§ **WHAT TO PRODUCE**: Retype each line of the data below with no changes.

- - - -

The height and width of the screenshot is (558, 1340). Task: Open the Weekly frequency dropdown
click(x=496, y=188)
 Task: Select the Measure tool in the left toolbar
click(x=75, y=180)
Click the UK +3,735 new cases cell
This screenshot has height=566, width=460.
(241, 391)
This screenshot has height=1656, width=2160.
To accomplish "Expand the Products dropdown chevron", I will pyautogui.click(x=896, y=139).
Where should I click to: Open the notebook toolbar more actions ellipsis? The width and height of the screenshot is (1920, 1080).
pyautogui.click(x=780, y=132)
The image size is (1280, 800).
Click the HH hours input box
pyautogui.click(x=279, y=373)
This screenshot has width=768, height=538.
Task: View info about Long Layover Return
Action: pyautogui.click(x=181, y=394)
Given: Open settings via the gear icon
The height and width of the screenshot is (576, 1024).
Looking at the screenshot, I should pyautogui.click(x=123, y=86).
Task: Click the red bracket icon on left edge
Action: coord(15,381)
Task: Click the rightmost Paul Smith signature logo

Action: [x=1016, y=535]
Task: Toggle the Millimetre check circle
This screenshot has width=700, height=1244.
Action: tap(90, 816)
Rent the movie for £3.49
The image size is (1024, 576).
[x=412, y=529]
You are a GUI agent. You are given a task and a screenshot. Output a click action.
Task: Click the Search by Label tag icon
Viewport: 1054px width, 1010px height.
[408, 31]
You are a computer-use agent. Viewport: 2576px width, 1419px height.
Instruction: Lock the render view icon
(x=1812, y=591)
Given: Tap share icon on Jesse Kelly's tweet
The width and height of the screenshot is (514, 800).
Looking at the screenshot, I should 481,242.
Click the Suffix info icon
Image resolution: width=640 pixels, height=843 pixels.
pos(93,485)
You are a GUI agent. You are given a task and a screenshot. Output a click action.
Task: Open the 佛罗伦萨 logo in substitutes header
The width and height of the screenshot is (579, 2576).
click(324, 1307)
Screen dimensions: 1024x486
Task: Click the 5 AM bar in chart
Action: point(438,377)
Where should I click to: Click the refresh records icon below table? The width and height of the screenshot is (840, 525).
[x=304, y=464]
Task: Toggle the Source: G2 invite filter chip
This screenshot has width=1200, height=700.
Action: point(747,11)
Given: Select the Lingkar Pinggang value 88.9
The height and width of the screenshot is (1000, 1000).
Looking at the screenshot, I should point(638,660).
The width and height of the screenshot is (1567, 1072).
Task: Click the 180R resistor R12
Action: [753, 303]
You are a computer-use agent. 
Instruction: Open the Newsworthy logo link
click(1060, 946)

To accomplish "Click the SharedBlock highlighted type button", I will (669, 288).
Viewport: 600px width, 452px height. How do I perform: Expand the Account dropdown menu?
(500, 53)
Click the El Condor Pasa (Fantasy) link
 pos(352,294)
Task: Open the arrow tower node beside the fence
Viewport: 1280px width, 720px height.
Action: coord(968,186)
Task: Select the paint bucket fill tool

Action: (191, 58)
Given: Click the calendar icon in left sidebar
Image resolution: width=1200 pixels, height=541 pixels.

- - - -

§ **OUTPUT**:
The height and width of the screenshot is (558, 1340). Task: Open the Weekly frequency dropdown
click(x=496, y=188)
 Task: Select the Measure tool in the left toolbar
click(x=75, y=180)
Click the UK +3,735 new cases cell
This screenshot has height=566, width=460.
(241, 391)
This screenshot has height=1656, width=2160.
To accomplish "Expand the Products dropdown chevron", I will pyautogui.click(x=896, y=139).
Where should I click to: Open the notebook toolbar more actions ellipsis? The width and height of the screenshot is (1920, 1080).
pyautogui.click(x=780, y=132)
The image size is (1280, 800).
Click the HH hours input box
pyautogui.click(x=279, y=373)
This screenshot has width=768, height=538.
Task: View info about Long Layover Return
Action: pyautogui.click(x=181, y=394)
Given: Open settings via the gear icon
The height and width of the screenshot is (576, 1024).
Looking at the screenshot, I should pyautogui.click(x=123, y=86).
Task: Click the red bracket icon on left edge
Action: coord(15,381)
Task: Click the rightmost Paul Smith signature logo

Action: [x=1016, y=535]
Task: Toggle the Millimetre check circle
This screenshot has width=700, height=1244.
Action: tap(90, 816)
Rent the movie for £3.49
The image size is (1024, 576).
[x=412, y=529]
You are a GUI agent. You are given a task and a screenshot. Output a click action.
Task: Click the Search by Label tag icon
Viewport: 1054px width, 1010px height.
[408, 31]
You are a computer-use agent. Viewport: 2576px width, 1419px height.
Instruction: Lock the render view icon
(x=1812, y=591)
Given: Tap share icon on Jesse Kelly's tweet
The width and height of the screenshot is (514, 800).
Looking at the screenshot, I should 481,242.
Click the Suffix info icon
Image resolution: width=640 pixels, height=843 pixels.
pos(93,485)
You are a GUI agent. You are given a task and a screenshot. Output a click action.
Task: Open the 佛罗伦萨 logo in substitutes header
The width and height of the screenshot is (579, 2576).
click(324, 1307)
Screen dimensions: 1024x486
Task: Click the 5 AM bar in chart
Action: point(438,377)
Where should I click to: Click the refresh records icon below table? The width and height of the screenshot is (840, 525).
[x=304, y=464]
Task: Toggle the Source: G2 invite filter chip
This screenshot has width=1200, height=700.
Action: point(747,11)
Given: Select the Lingkar Pinggang value 88.9
The height and width of the screenshot is (1000, 1000).
Looking at the screenshot, I should point(638,660).
The width and height of the screenshot is (1567, 1072).
Task: Click the 180R resistor R12
Action: [753, 303]
You are a computer-use agent. 
Instruction: Open the Newsworthy logo link
click(1060, 946)

To accomplish "Click the SharedBlock highlighted type button", I will (669, 288).
Viewport: 600px width, 452px height. How do I perform: Expand the Account dropdown menu?
(500, 53)
Click the El Condor Pasa (Fantasy) link
 pos(352,294)
Task: Open the arrow tower node beside the fence
Viewport: 1280px width, 720px height.
Action: coord(968,186)
Task: Select the paint bucket fill tool

Action: (191, 58)
Given: Click the calendar icon in left sidebar
Image resolution: width=1200 pixels, height=541 pixels.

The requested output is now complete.